(The input):
-=-=-=-=-

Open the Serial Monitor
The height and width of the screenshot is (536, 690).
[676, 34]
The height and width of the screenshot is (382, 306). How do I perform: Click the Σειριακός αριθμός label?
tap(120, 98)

-=-=-=-=-

(Instructions for the task):
Copy all the data. Match it exactly.

(Task solution):
Open the Serial Monitor
The height and width of the screenshot is (536, 690).
[676, 34]
The height and width of the screenshot is (382, 306). How do I perform: Click the Σειριακός αριθμός label?
tap(120, 98)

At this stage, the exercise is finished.